The sensitivity has been particularly distinct at certain moments in history. Vice President Gerald R. Ford made a point of demonstrating unyielding loyalty even as the Watergate scandal increased pressure on President Richard M. Nixon to resign. So did Vice President Al Gore when President Bill Clinton was impeached and faced pressure to step down for lying under oath about an extramarital affair.
Mr. Ford and Mr. Gore each understood that any perception to the contrary would be deeply damaging. But loyalty had its costs too. Mr. Ford ultimately pardoned Mr. Nixon, a deeply unpopular act that may have cost him the 1976 election. Mr. Gore was given a lot of grief for declaring on the day of Mr. Clinton’s impeachment that he would still “be regarded in the history books as one of our greatest presidents.” Mr. Gore lost his own presidential campaign in 2000 and blamed it at least in part on Mr. Clinton’s scandal.
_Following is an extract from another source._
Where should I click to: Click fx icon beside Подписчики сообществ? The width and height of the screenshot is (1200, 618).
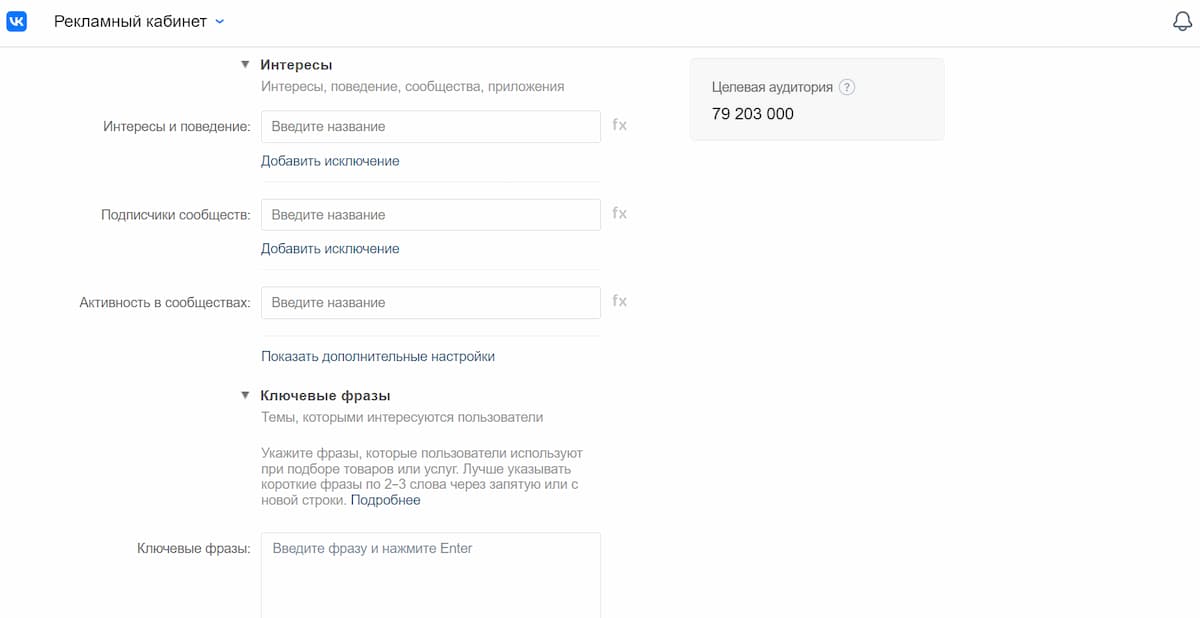coord(620,214)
“The worst thing a vice president can do at this point is to be anxious to get the president out,” said Elaine Kamarck, a former aide to Mr. Gore now at the Brookings Institution. “It just totally backfires. My guess is some fairly unsophisticated people are calling up Kamala Harris saying: ‘Can I do this? Can I do that?’ And if she’s smart, she will shut that down tight.”
One challenge for Ms. Harris is that she does not have a well-established national political organization of her own to turn to if the opportunity arises. Her own presidential campaign in 2020 collapsed before the first primary.
But those close to her expect she would inherit the Biden-Harris organization and the Democrats’ $240 million bank accounts if Mr. Biden does drop out, either before the nomination or certainly after it if she were to get the nod. While she would presumably install a few of her own most trusted people at the top of the campaign, she would be running the race that Mr. Biden started but could not finish.
In the meantime, she will keep hitting the road, campaigning in Las Vegas again on Tuesday, Dallas on Wednesday and Greensboro, N.C., on Thursday, delivering Mr. Biden’s message to everyone who will listen — and waiting to see if she goes, as Adams did, from nothing to everything.